EXERCISE GOAL = Repeat the span of the entries below that starts at the line with "Task: Select the cell containing Alice" and ends at the line with "Task: Switch to Akcje dla asortymentu tab", nothing more. Skip the pictures.

DATA UNDER STUDY =
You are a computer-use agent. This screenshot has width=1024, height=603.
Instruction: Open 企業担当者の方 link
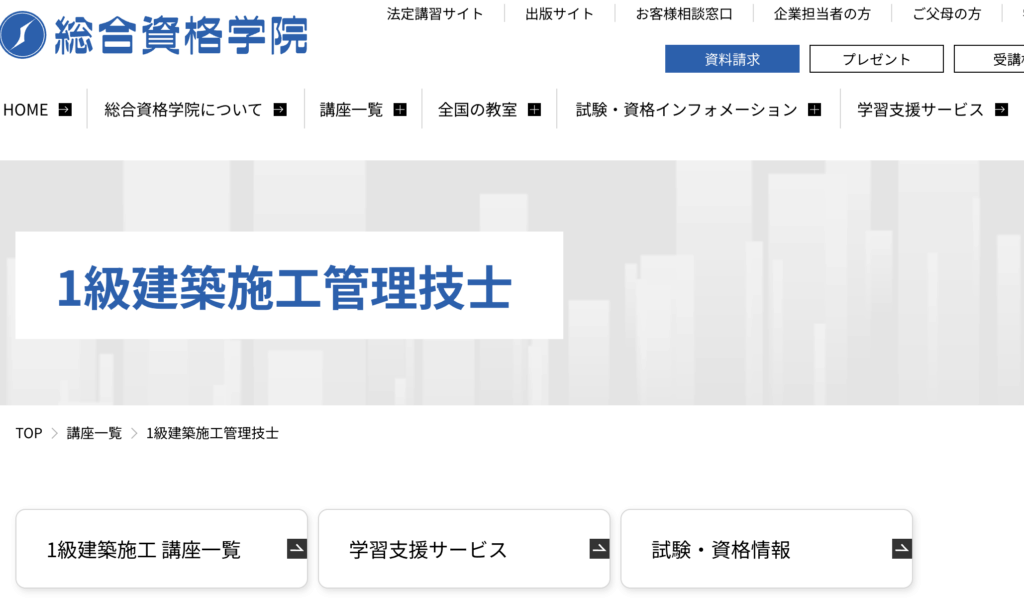[822, 14]
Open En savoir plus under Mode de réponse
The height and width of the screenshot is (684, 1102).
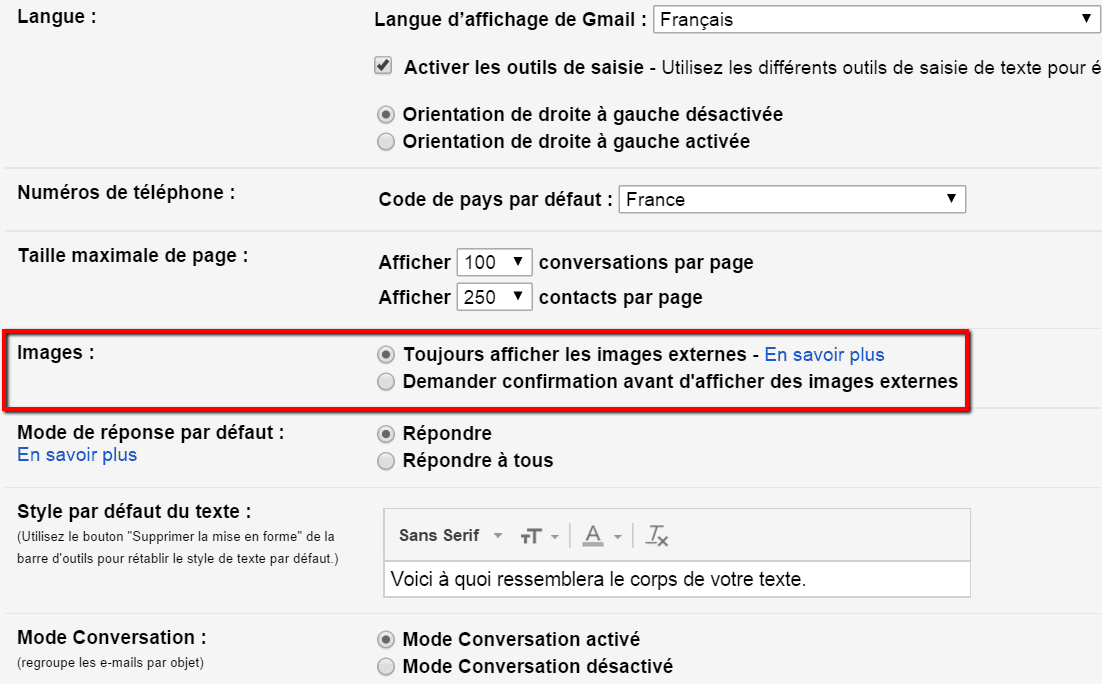(77, 455)
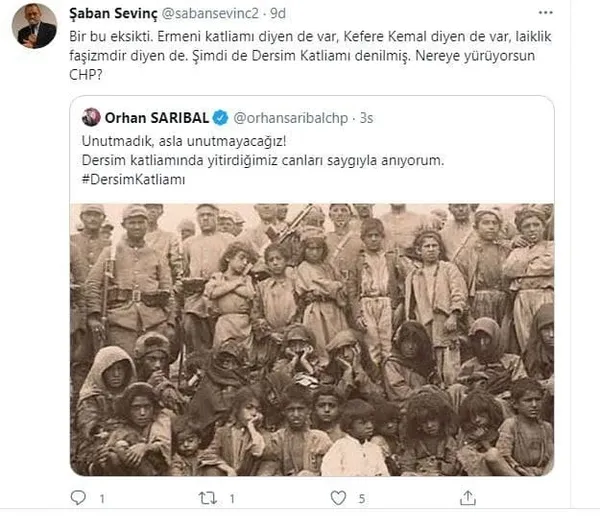Click the retweet arrows icon
The width and height of the screenshot is (600, 529).
208,498
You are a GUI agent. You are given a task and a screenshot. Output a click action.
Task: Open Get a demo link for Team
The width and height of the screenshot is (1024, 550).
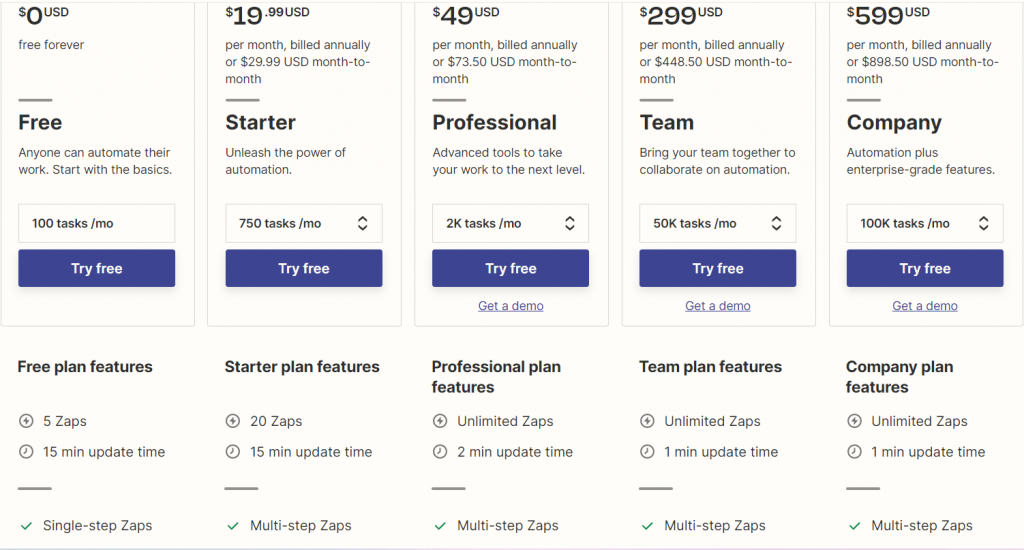click(x=717, y=306)
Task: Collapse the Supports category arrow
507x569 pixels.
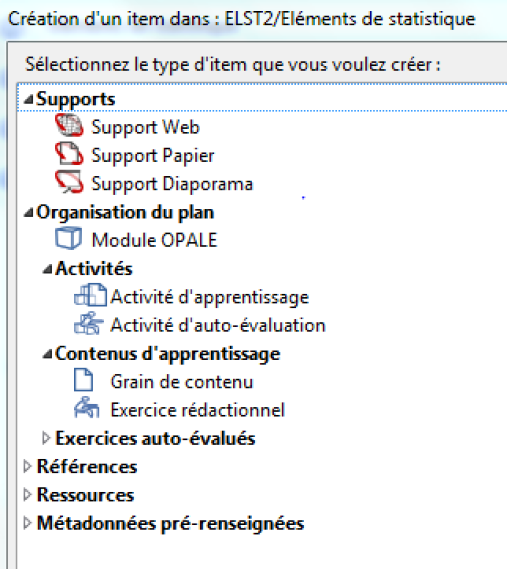Action: tap(29, 99)
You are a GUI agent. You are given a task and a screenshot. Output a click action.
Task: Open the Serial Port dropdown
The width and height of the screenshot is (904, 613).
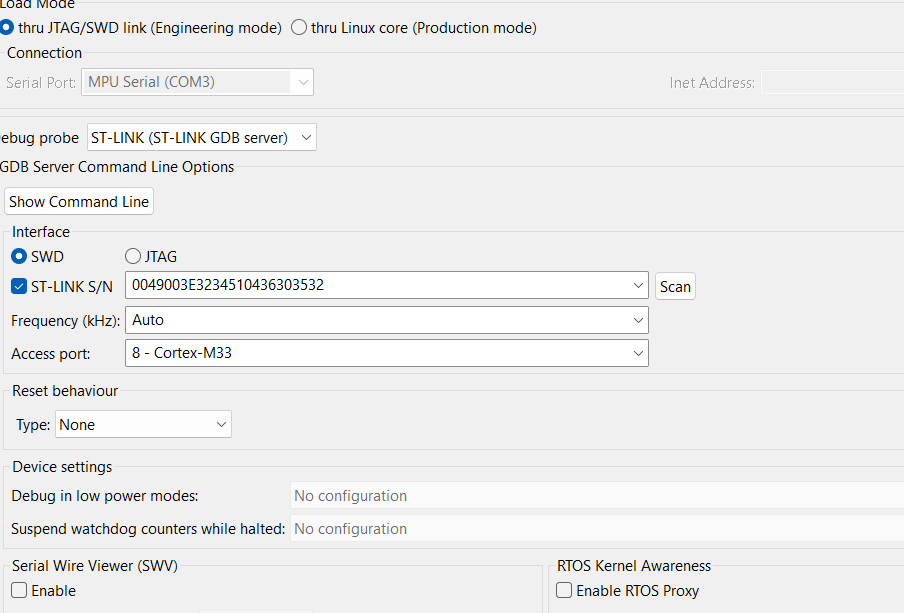pyautogui.click(x=302, y=82)
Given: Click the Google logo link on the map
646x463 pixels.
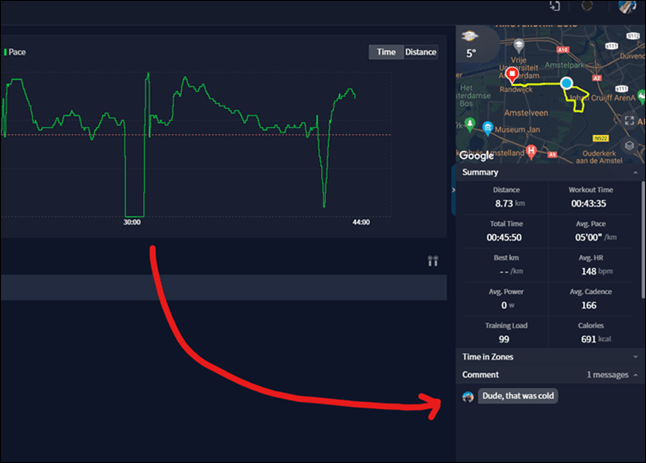Looking at the screenshot, I should point(477,155).
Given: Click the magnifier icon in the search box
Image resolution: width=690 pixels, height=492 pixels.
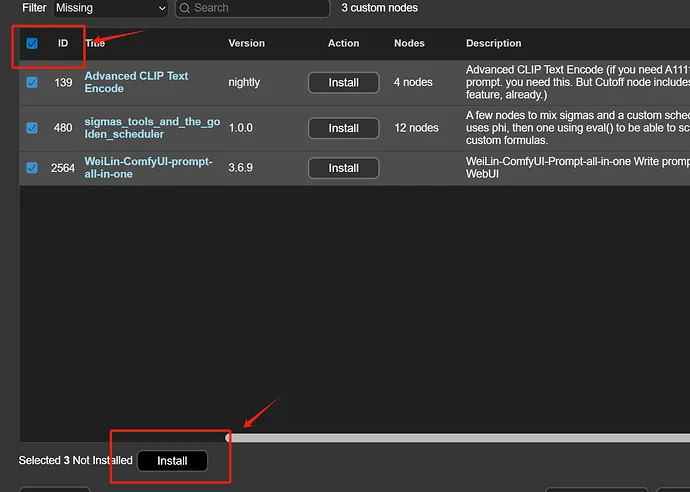Looking at the screenshot, I should pos(186,8).
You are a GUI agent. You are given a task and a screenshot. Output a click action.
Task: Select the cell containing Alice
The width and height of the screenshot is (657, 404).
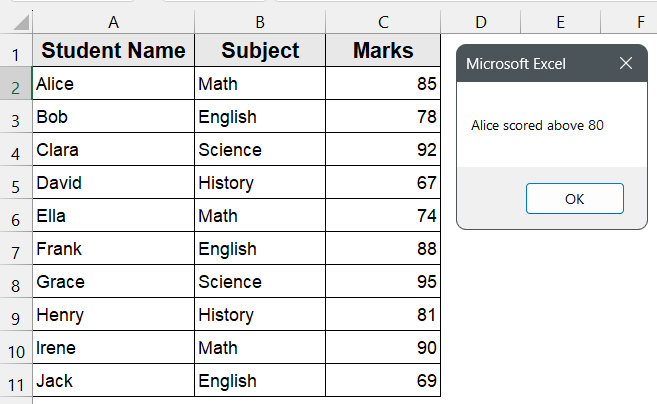[113, 85]
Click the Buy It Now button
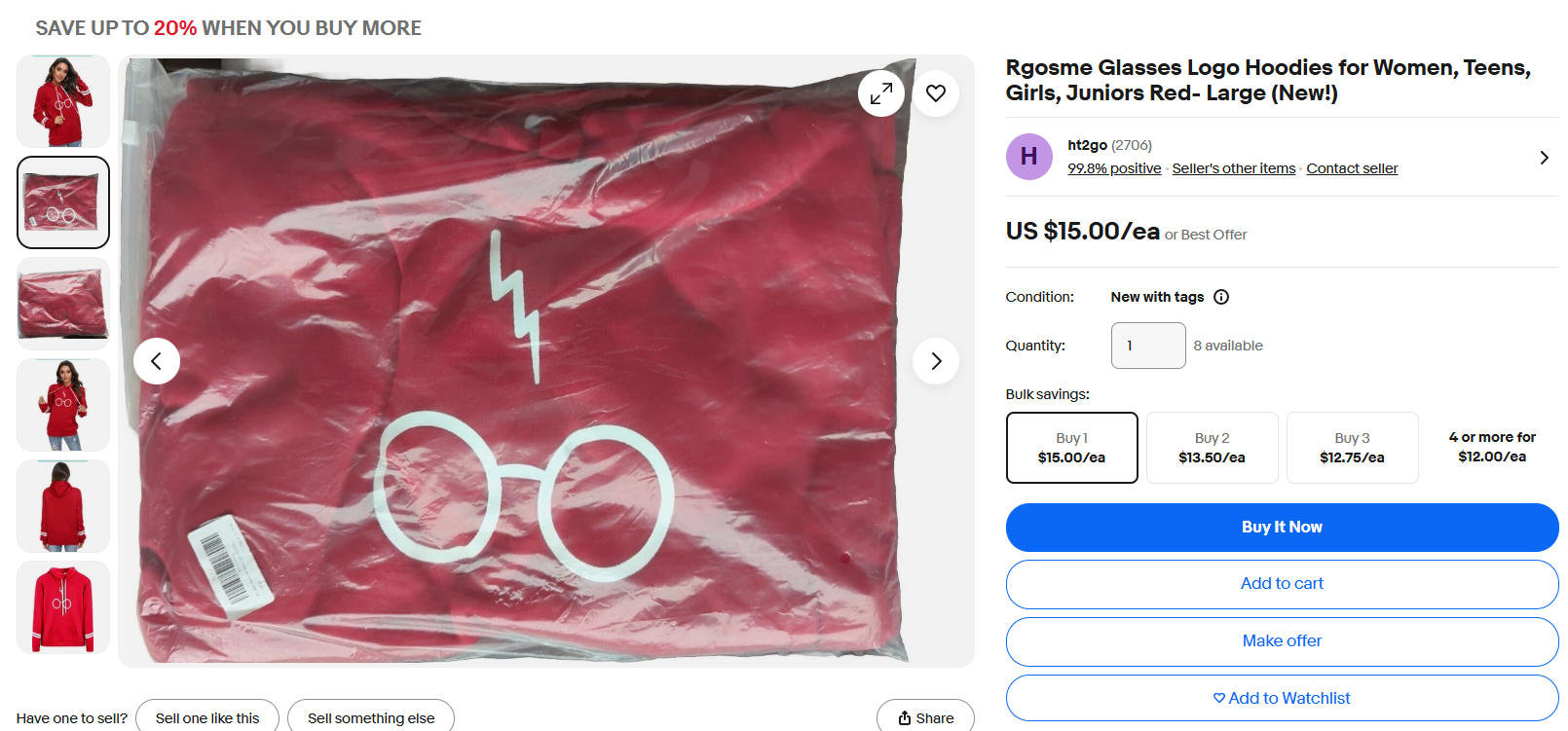Image resolution: width=1568 pixels, height=731 pixels. (1282, 527)
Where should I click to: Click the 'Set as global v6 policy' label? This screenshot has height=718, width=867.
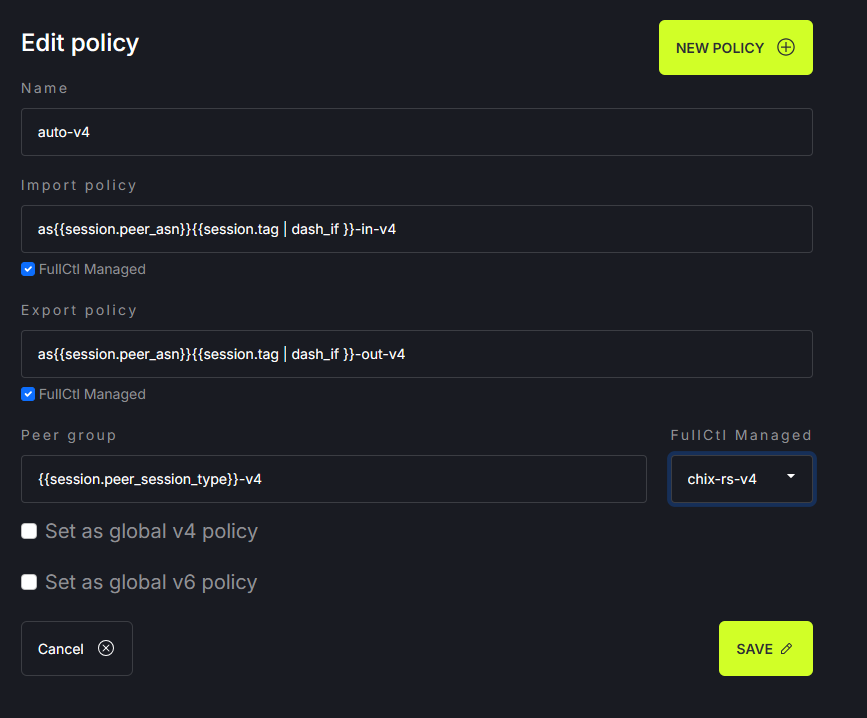click(x=151, y=582)
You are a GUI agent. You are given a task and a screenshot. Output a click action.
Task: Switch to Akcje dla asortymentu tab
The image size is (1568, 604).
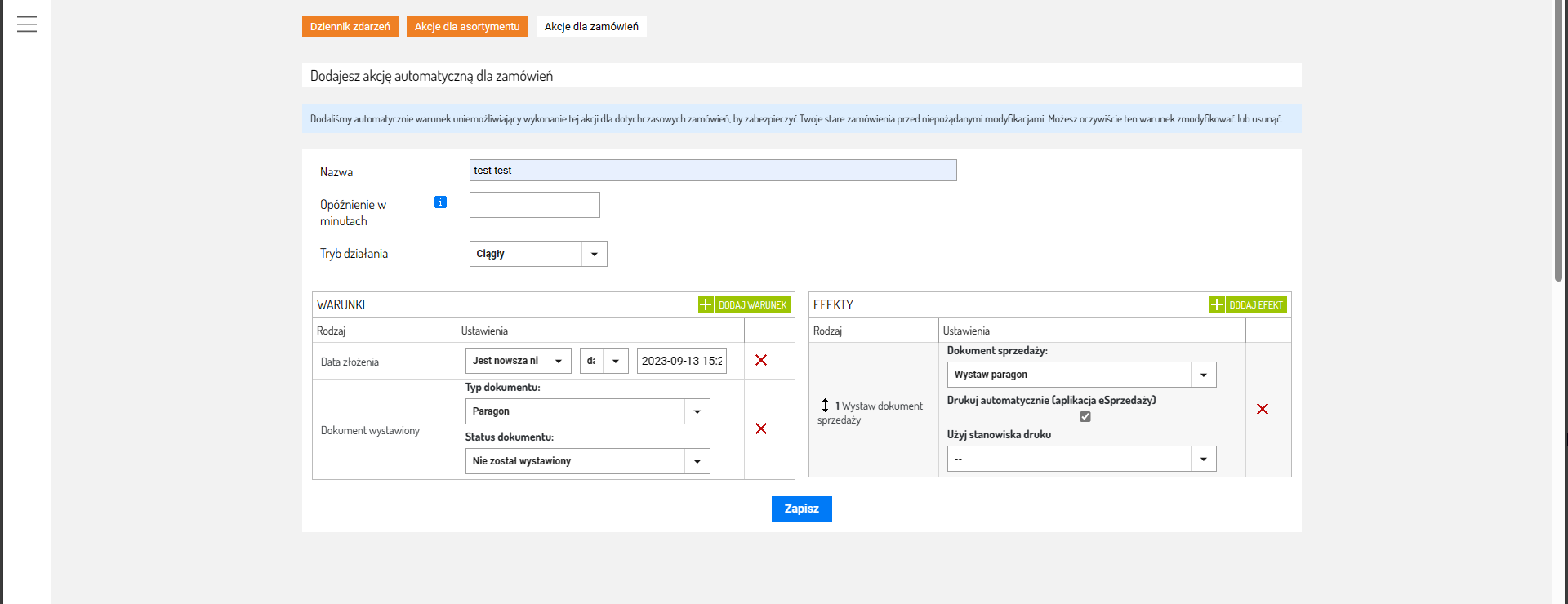tap(467, 27)
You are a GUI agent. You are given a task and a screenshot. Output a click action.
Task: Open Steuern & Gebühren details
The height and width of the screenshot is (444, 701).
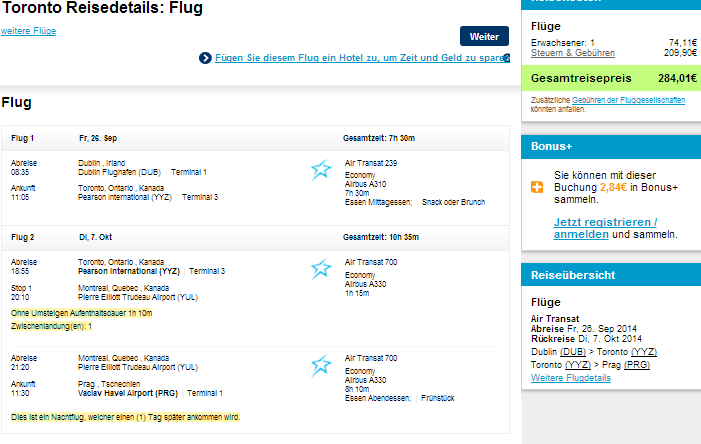[x=573, y=53]
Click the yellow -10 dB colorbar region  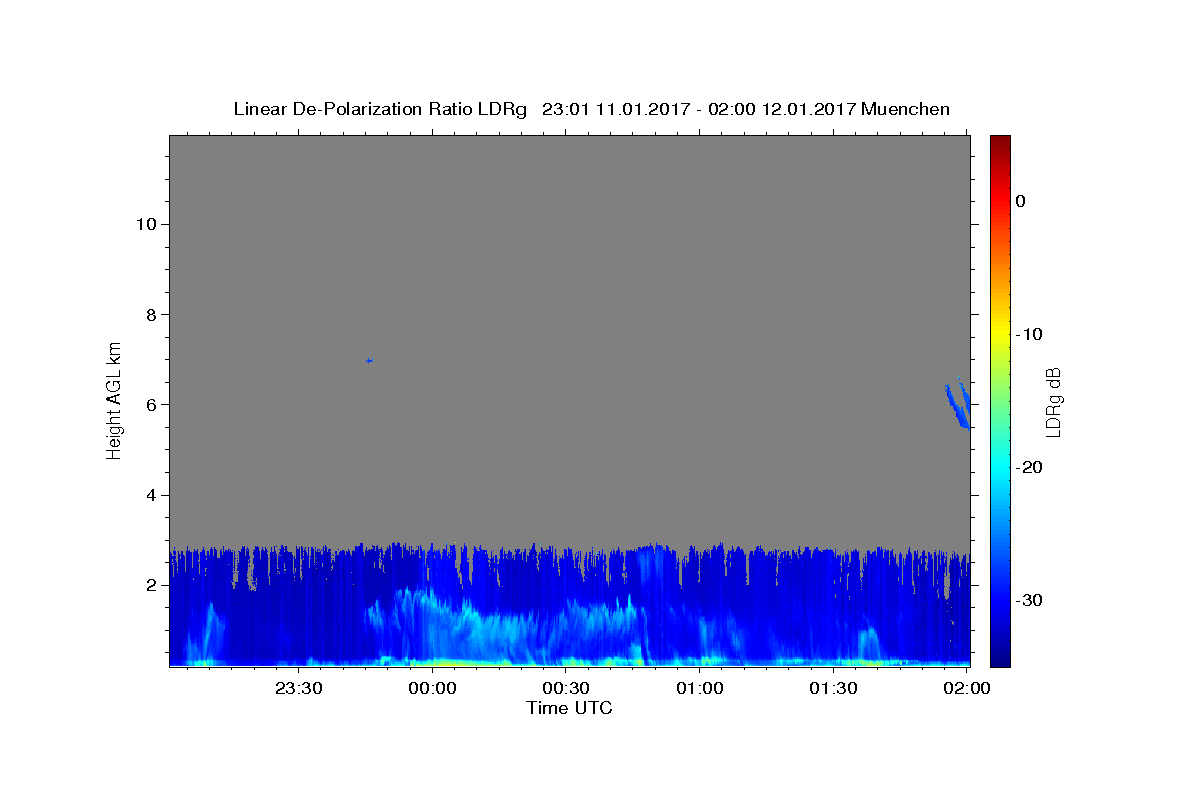(x=1000, y=334)
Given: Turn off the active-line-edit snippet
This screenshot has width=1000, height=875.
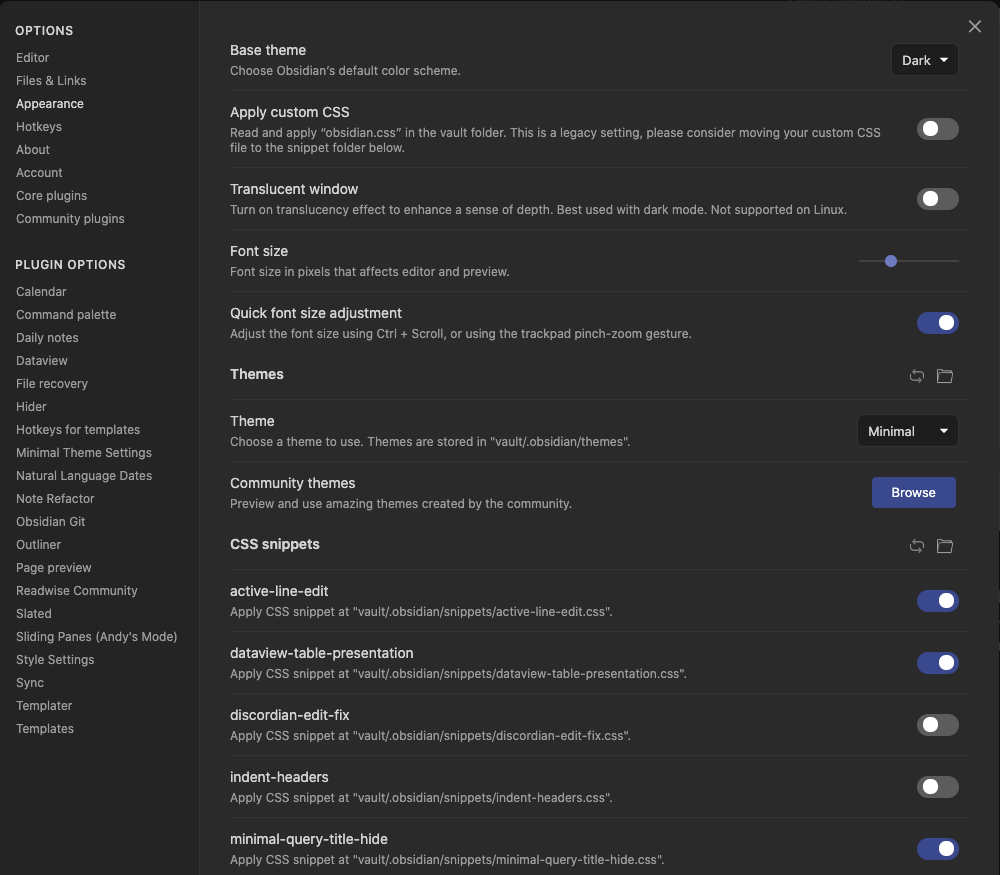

YOUR RESPONSE =
Task: Select the cell containing Alice
The width and height of the screenshot is (657, 404).
[113, 85]
Click the Buy It Now button
Image resolution: width=1568 pixels, height=731 pixels. (1282, 527)
Where should I click to: Click the 'Set as global v6 policy' label? This screenshot has height=718, width=867.
click(x=151, y=582)
You are a GUI agent. You are given a task and a screenshot. Output a click action.
Task: Switch to Akcje dla asortymentu tab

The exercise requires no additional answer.